Each line holding the word "tool" must appear in the answer, copied from the entries.

================================

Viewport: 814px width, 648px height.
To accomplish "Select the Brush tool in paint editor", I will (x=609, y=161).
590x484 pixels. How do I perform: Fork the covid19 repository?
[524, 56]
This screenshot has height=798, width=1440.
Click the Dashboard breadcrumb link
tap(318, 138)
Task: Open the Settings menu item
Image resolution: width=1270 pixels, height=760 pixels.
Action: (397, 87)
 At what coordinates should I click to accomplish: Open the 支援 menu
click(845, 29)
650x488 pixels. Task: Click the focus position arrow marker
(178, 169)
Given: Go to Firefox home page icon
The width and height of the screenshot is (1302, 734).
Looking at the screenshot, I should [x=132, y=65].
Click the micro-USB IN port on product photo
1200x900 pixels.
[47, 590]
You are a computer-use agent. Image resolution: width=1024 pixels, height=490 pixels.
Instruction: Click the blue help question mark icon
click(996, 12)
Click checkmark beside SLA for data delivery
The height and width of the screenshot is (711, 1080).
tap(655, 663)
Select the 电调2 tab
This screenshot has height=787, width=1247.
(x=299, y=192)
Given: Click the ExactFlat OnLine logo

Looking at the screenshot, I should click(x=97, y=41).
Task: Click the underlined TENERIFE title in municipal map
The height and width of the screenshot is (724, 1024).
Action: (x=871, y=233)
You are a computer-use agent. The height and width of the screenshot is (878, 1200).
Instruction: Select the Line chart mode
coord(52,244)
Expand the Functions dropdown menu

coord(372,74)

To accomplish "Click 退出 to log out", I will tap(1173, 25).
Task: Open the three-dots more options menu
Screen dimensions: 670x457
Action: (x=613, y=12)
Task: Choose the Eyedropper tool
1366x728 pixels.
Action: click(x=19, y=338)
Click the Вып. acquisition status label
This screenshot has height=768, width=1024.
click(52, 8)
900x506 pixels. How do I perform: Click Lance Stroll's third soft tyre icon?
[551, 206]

================================

-- ANSWER TO THIS PROBLEM --
To accomplish "Select the Brush tool in paint editor", I will (x=609, y=161).
Task: Choose the Eyedropper tool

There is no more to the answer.